Panasonic knows how to build high-quality hybrid cameras that offer an extensive package of video functions, in addition to catering for first-class photos with photos. The Panasonic Lumix FZ5000 is a good example and can record both 4K DCI and 4K UHD footage at 30p and 24p, as well as Full HD at 60p, and it’s filled with useful features like focus peaking, zebra stripes, SMPTE time code, and color bars. It also has two built-in ND filters to help illuminate videos, another feature normally associated with high-end camcorders.

The FZ2500 is styled like a miniature DSLR. It is a superzoom camera that also ticks all photo requirements and offers excellent image quality thanks to its 20.1 MP 1in sensor, along with a high-speed AF system and highly effective image stabilization technology. Necessarily if you have as much as a 24-480 mm f/2.8-4.5 zoom lens in the package. Overall, this is one of the best compact cameras on the market.

Sony Cyber-Shot RX10 IV

Not just another ‘bridge’ camera, the RX10 IV has one foot in the pro-market

best compact cameras
  • Type: Superzoom compact
  • Sensor: 1in
  • Megapixels: 20.1MP
  • Lens: 24-600mm f/2.4-4 (equiv.)
  • Screen: 3in tilting, 1.44 million dots
  • Viewfinder: EVF
  • Max burst speed: 24fps
  • Max video resolution: 4K
  • User level: Enthusiast/Expert

At first glance, the Sony RX10 IV looks like a large, expensive, and not very unusual camera with a long zoom lens. But you have to look better because what Sony has made is perhaps the first ‘professional’ bridge camera in the world. It features a 20-megapixel 1-inch sensor for much higher image quality than the typical bridge camera, married to a long-range 24-600mm equivalent f / 2.4-4 lens. It not only offers a faster maximum aperture than a typical bridge camera but an unusually good picture quality at the maximum zoom setting.

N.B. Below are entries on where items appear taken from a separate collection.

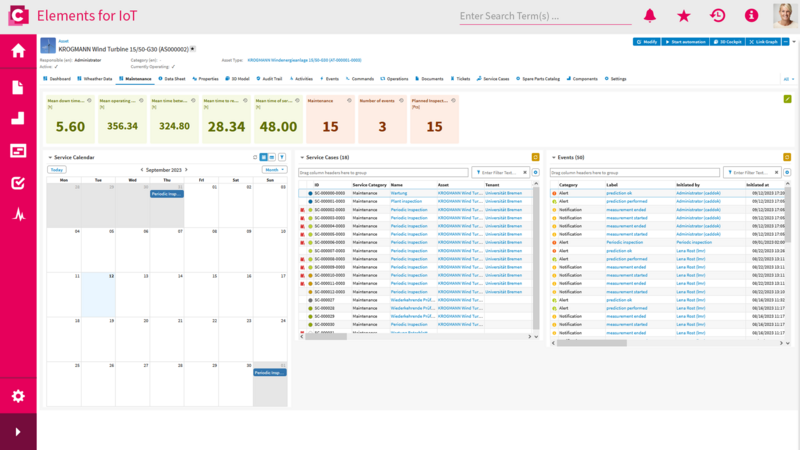Click the info icon in header
800x450 pixels.
pos(751,16)
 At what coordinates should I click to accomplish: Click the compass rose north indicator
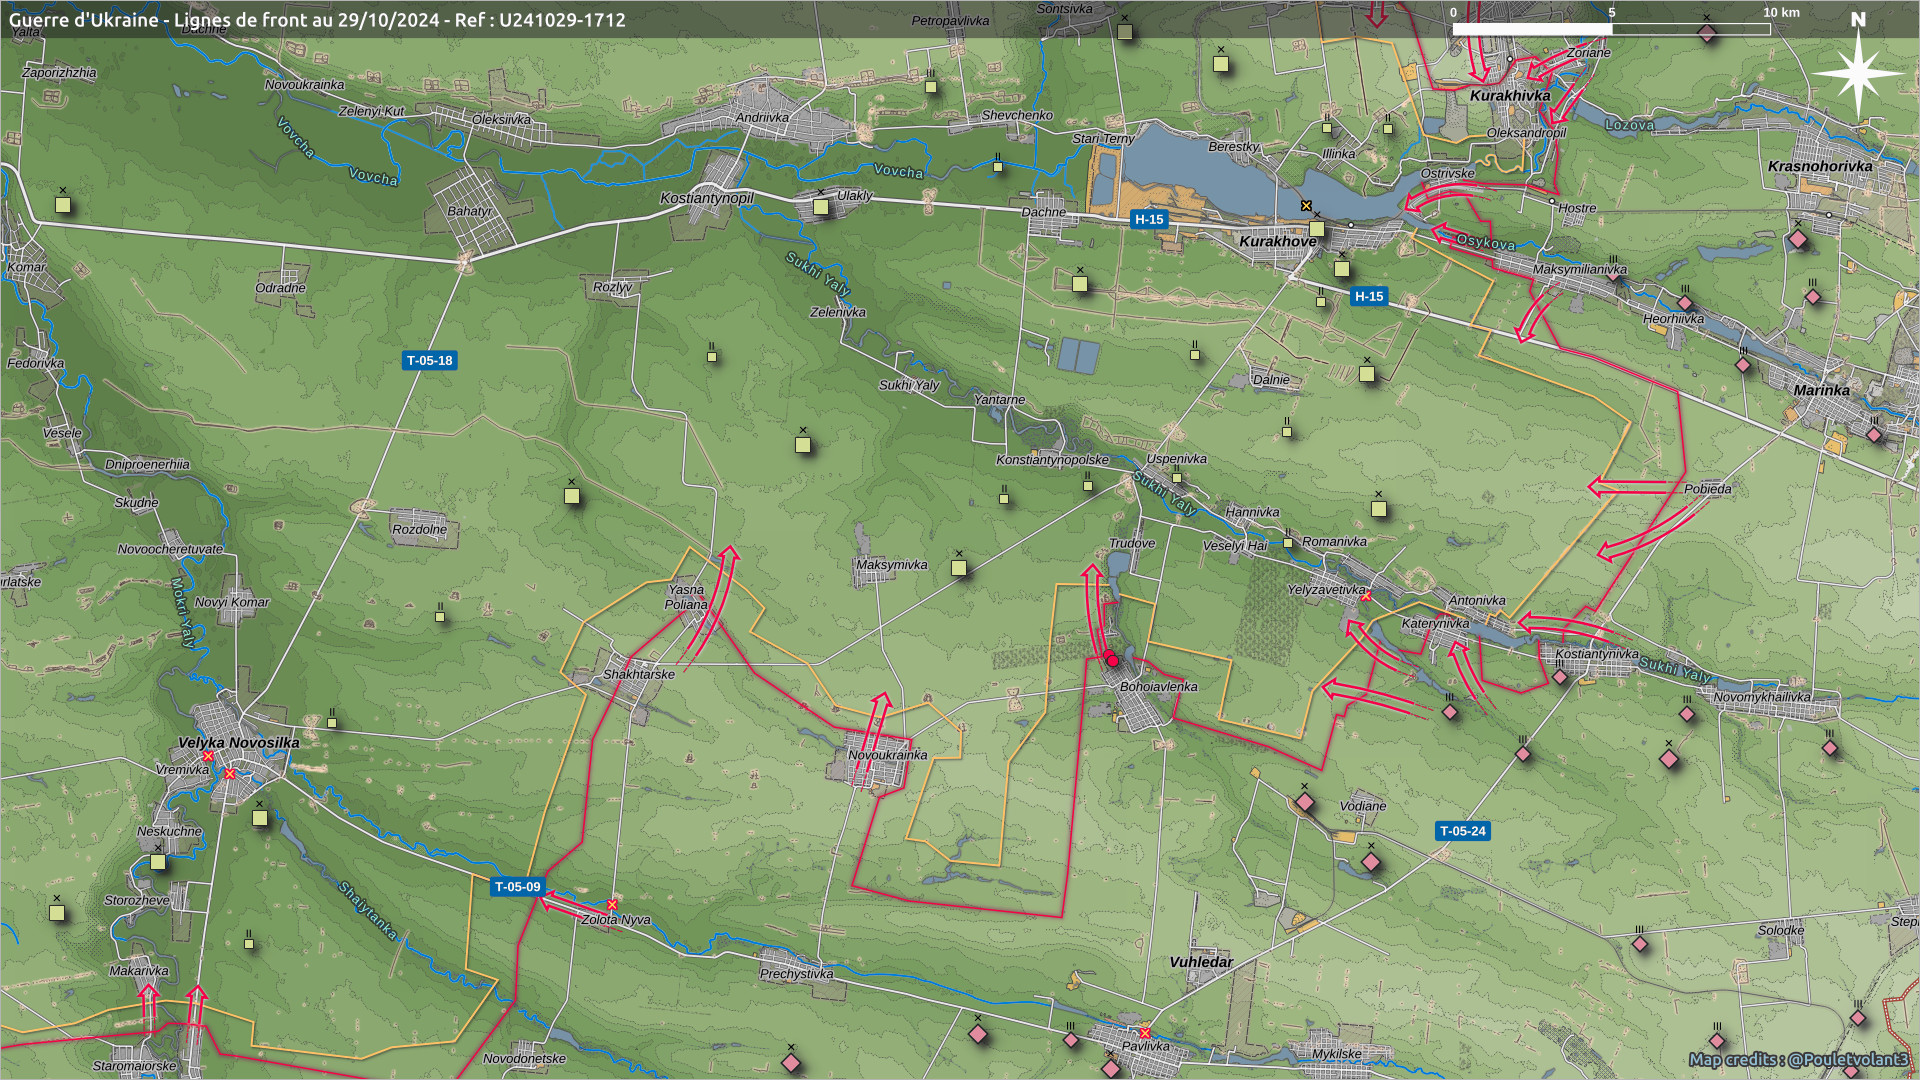coord(1857,72)
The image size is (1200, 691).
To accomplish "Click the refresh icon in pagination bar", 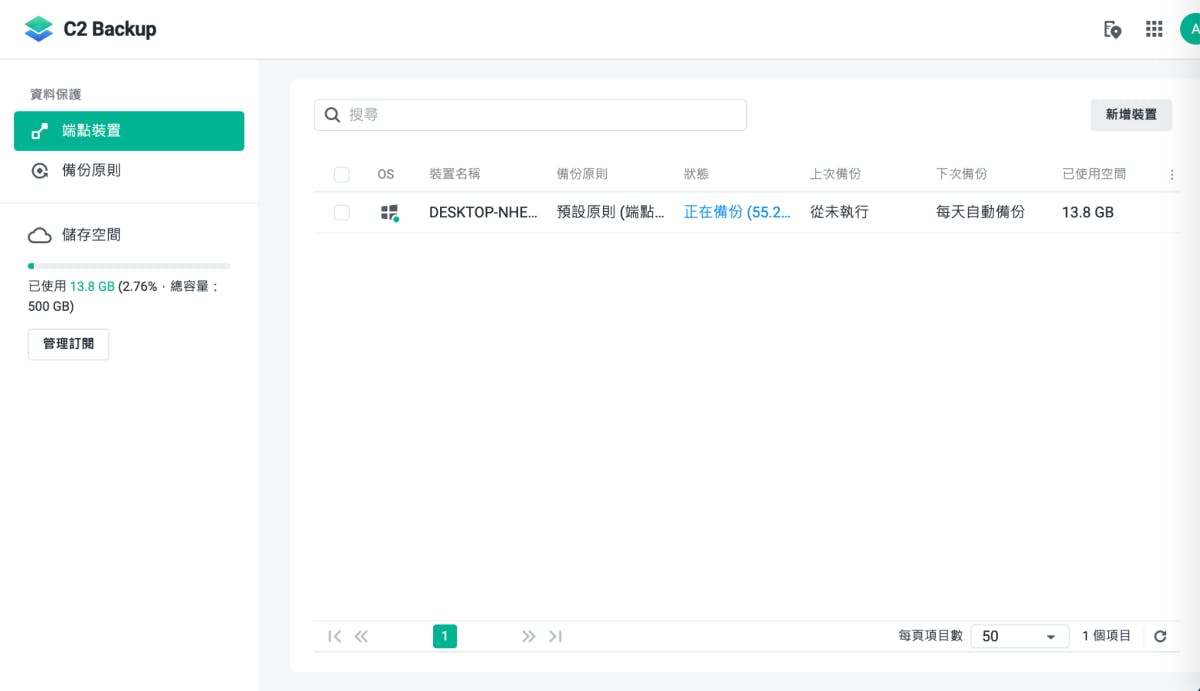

This is where almost all cameras with a long zoom fall down, but the RX10 IV remains sharp throughout the entire focus range. It has so much in common with its predecessor, the RX10 III, also a favorite of us and still for sale at a lower price. But the autofocus of that camera grew slowly at high zoom settings and while recording video, while the RX10 IV adds a much faster and more powerful hybrid AF system with no less than 315 phase-detection AF points. The image quality of the RX10 IV is even more relevant for creators because the large-scale 4K recording and the efficient autofocus make it a compelling alternative for best compact cameras with interchangeable lenses.